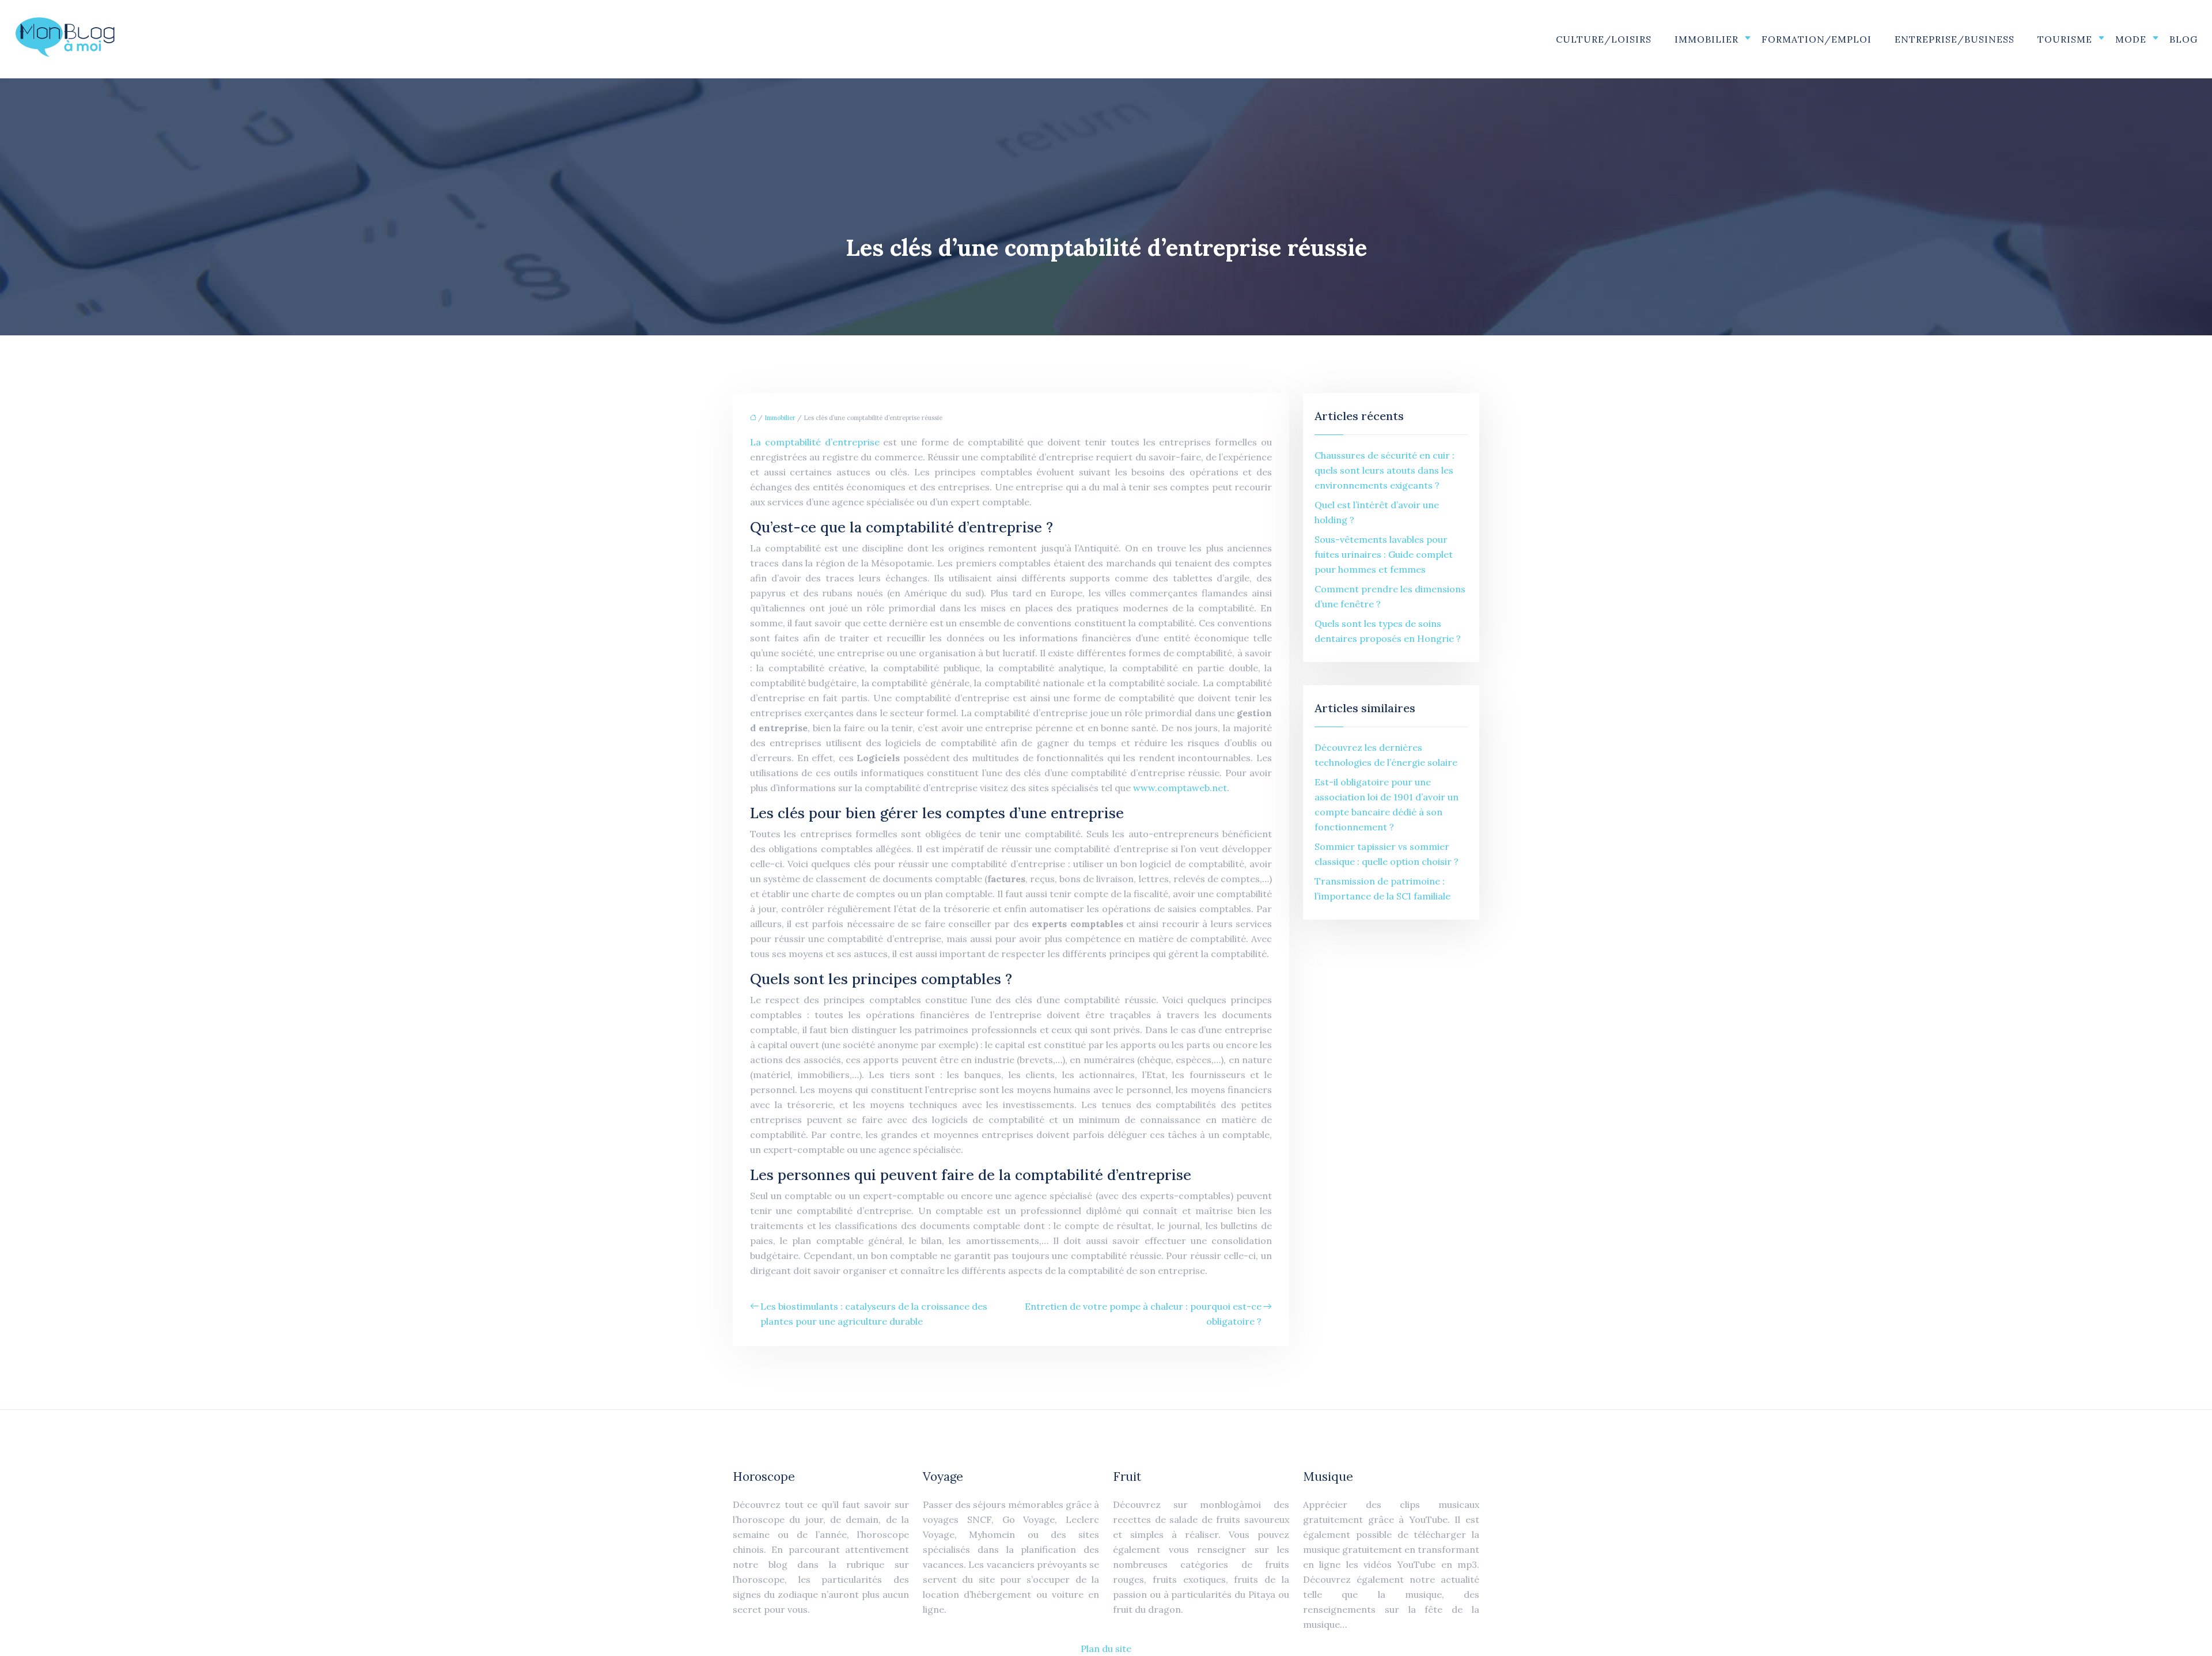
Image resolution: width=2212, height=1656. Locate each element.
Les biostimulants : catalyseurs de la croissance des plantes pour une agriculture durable (873, 1313)
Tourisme (2064, 39)
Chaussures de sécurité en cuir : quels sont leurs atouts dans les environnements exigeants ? (1385, 470)
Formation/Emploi (1817, 39)
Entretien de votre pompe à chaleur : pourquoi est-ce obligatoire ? (1143, 1313)
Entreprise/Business (1954, 39)
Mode (2130, 39)
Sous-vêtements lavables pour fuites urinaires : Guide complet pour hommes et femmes (1384, 554)
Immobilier (1706, 39)
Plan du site (1106, 1648)
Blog (2183, 39)
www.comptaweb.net (1180, 787)
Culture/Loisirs (1604, 39)
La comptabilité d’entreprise (816, 442)
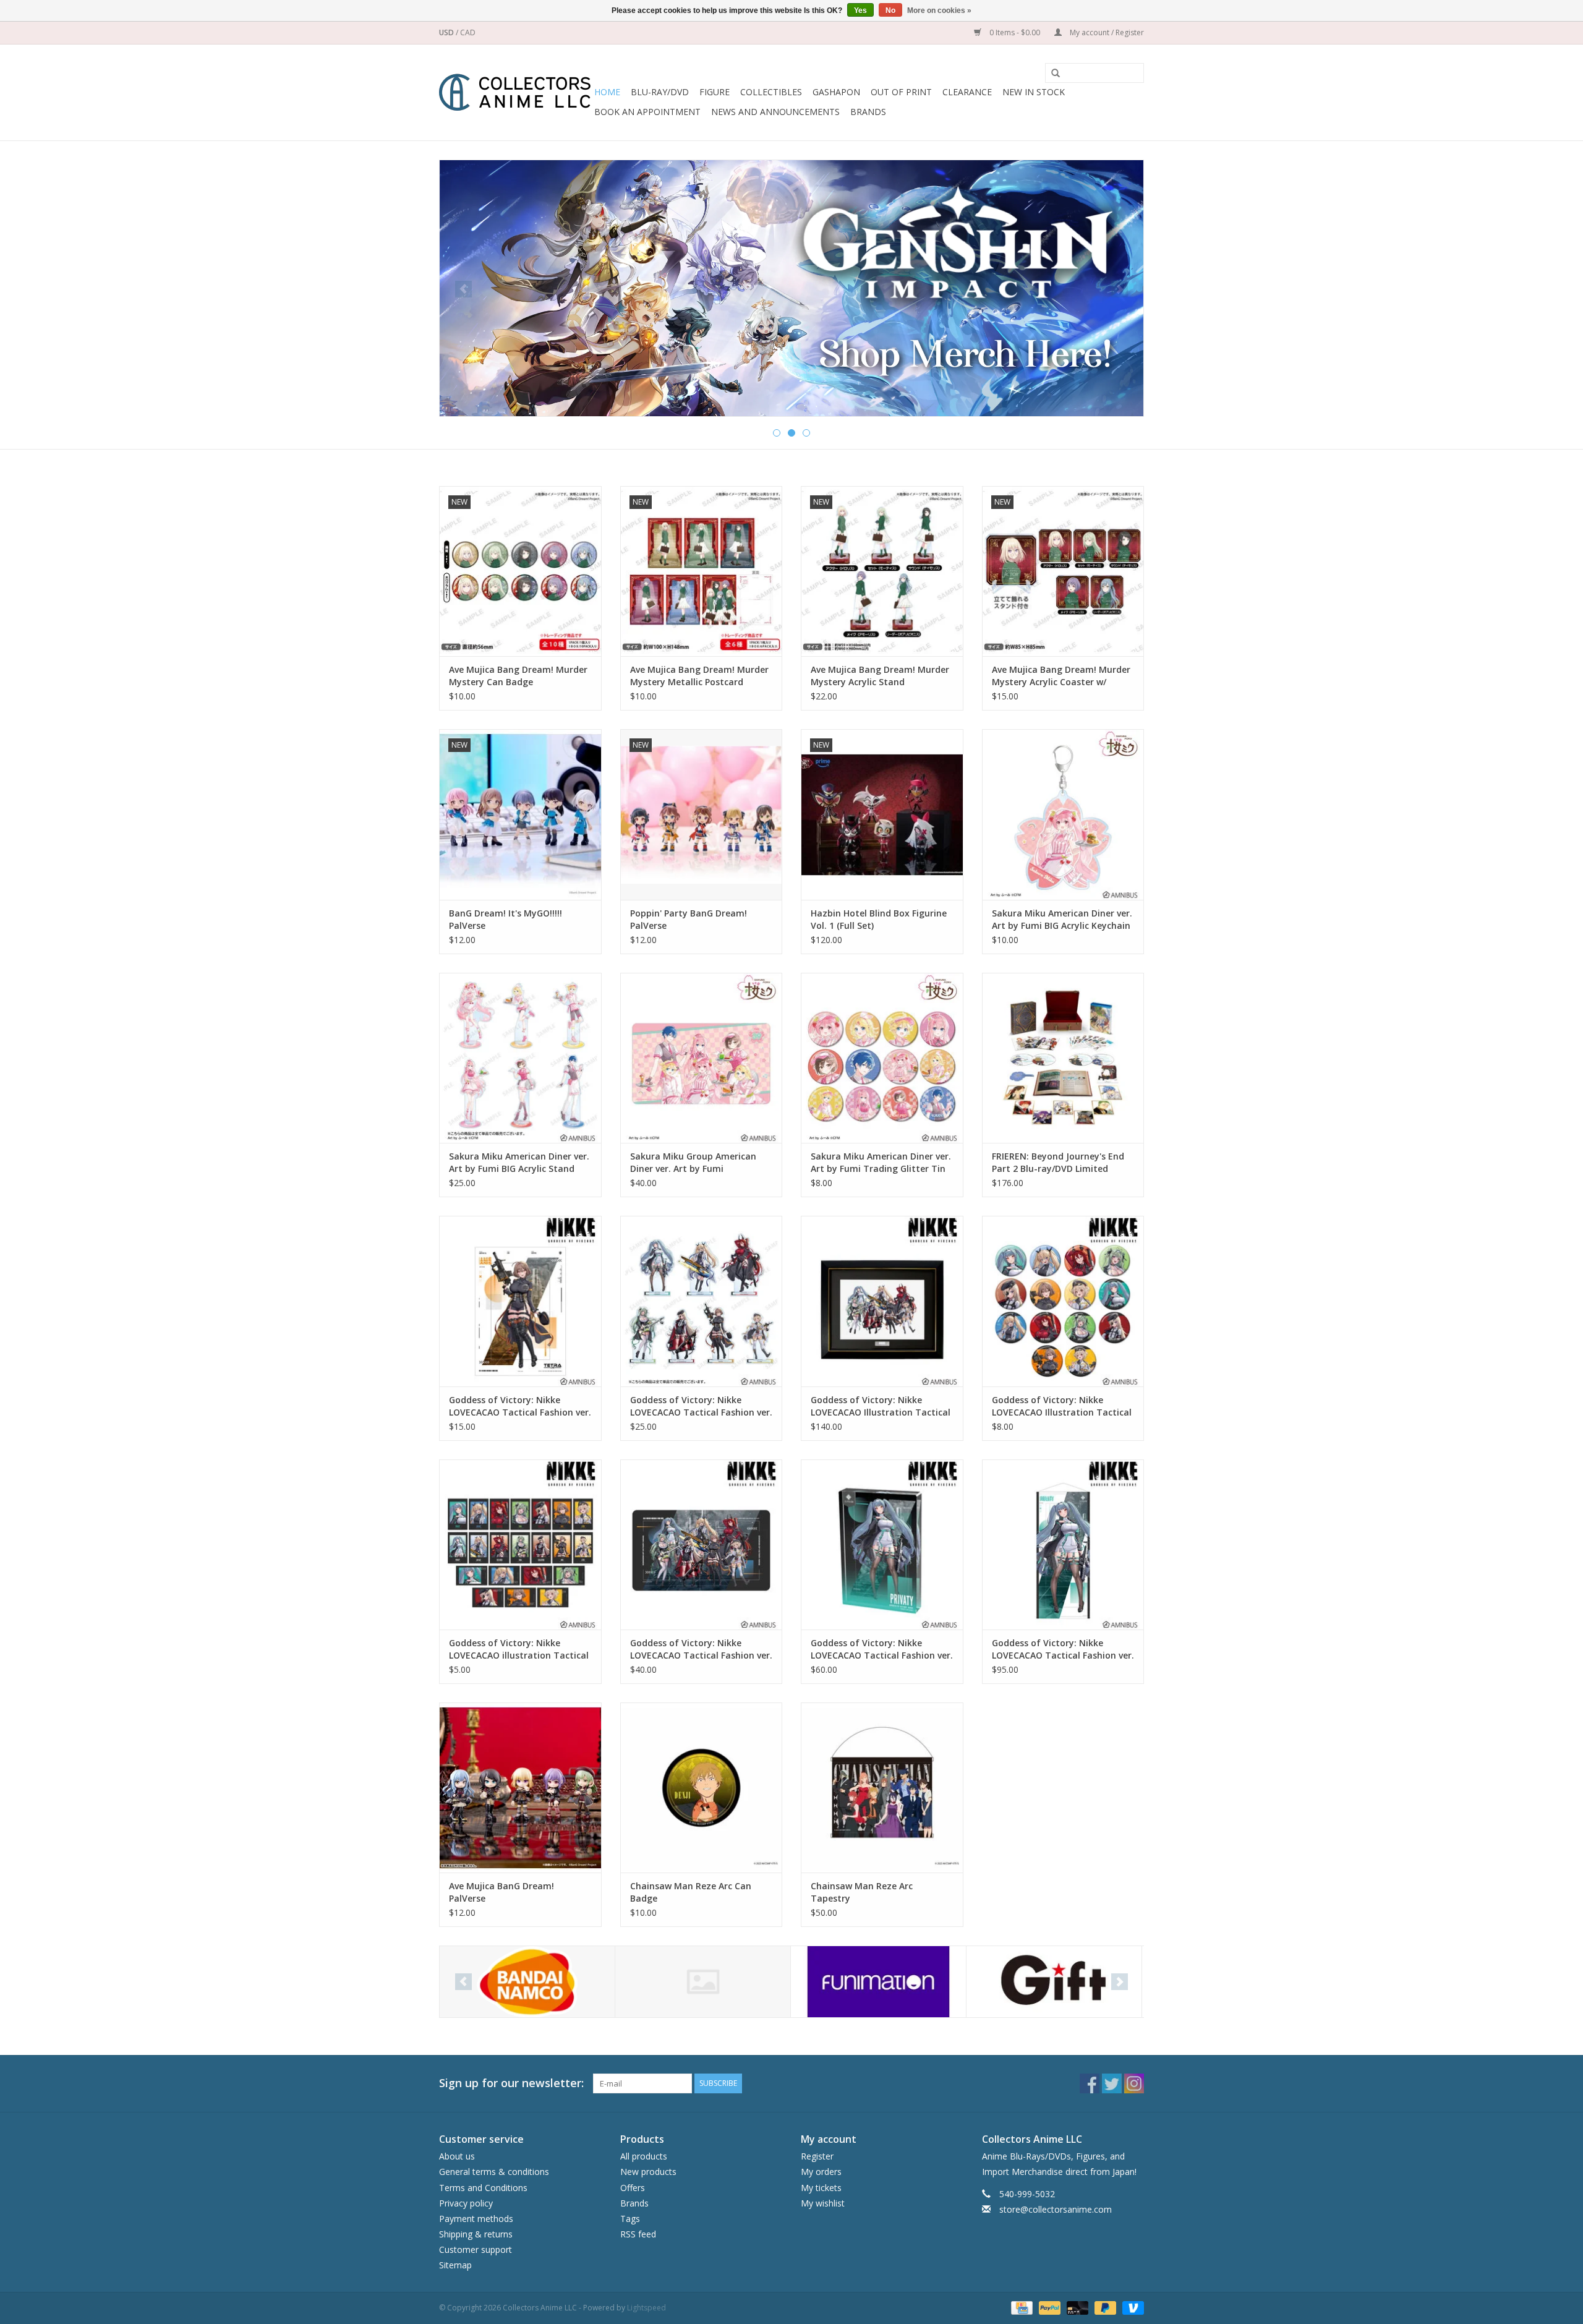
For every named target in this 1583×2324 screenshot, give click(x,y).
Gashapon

What the task asks. Exact copy, no pictures: set down all the entries again as they stand.

Written solution.
Image resolution: width=2212, height=1656. Locate each element.
Les biostimulants : catalyseurs de la croissance des plantes pour une agriculture durable (873, 1313)
Tourisme (2064, 39)
Chaussures de sécurité en cuir : quels sont leurs atouts dans les environnements exigeants ? (1385, 470)
Formation/Emploi (1817, 39)
Entretien de votre pompe à chaleur : pourquoi est-ce obligatoire ? (1143, 1313)
Entreprise/Business (1954, 39)
Mode (2130, 39)
Sous-vêtements lavables pour fuites urinaires : Guide complet pour hommes et femmes (1384, 554)
Immobilier (1706, 39)
Plan du site (1106, 1648)
Blog (2183, 39)
www.comptaweb.net (1180, 787)
Culture/Loisirs (1604, 39)
La comptabilité d’entreprise (816, 442)
For every named target in this 1583×2324 screenshot, give click(x,y).
Gashapon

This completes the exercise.